**WRITTEN TASK:** Switch every "pixels" in the lines below to "px" and write the lines out again with nothing else changed. Leave the pictures out.

Lines from a screen grounding dataset:
* * *
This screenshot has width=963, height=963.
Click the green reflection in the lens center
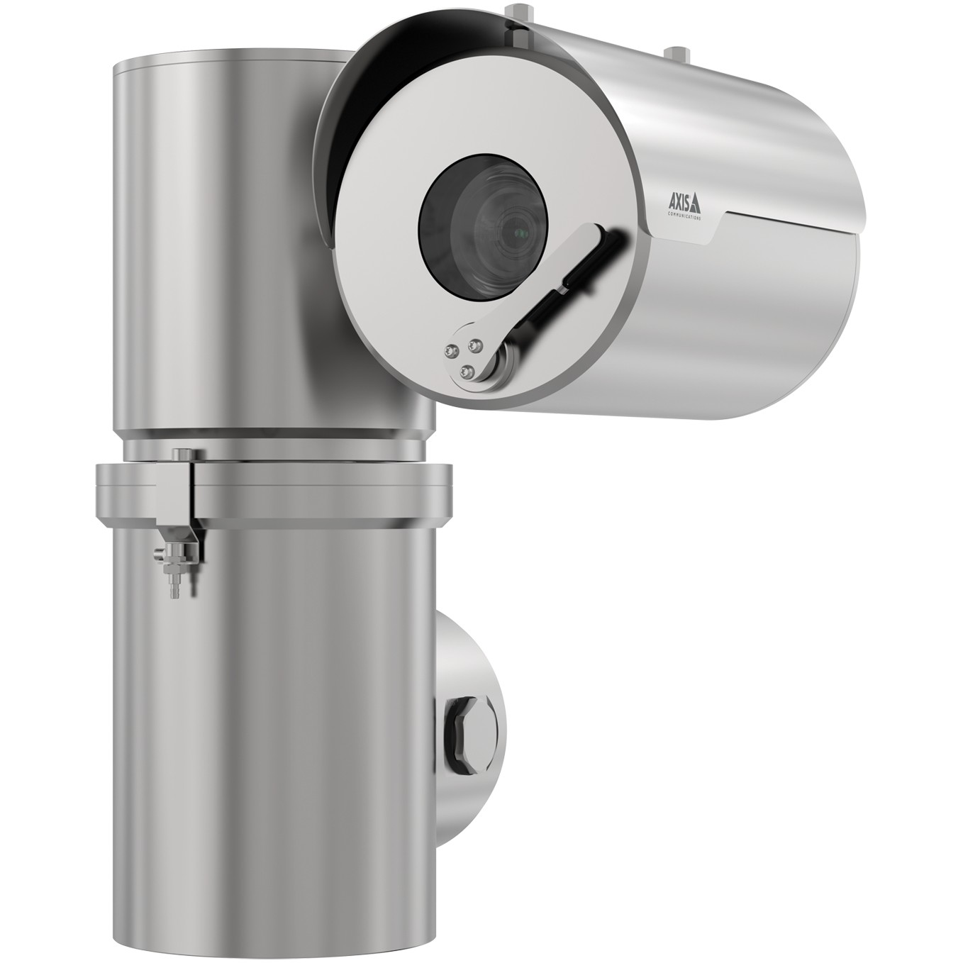coord(522,233)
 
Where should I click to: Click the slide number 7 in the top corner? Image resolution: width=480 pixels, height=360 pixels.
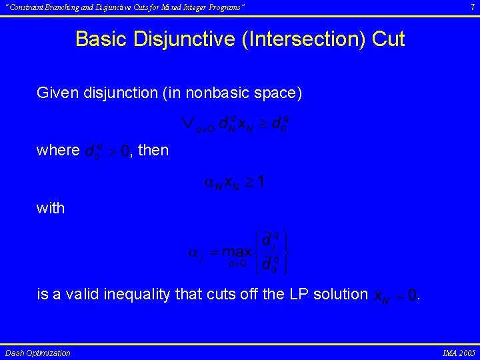[x=471, y=7]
* * *
**ANSWER TO THE EXERCISE:**
This screenshot has width=963, height=963.
Click the green reflection in the lens center
coord(522,233)
 
Where should I click to: Click the slide number 7 in the top corner? Image resolution: width=480 px, height=360 px.
[x=471, y=7]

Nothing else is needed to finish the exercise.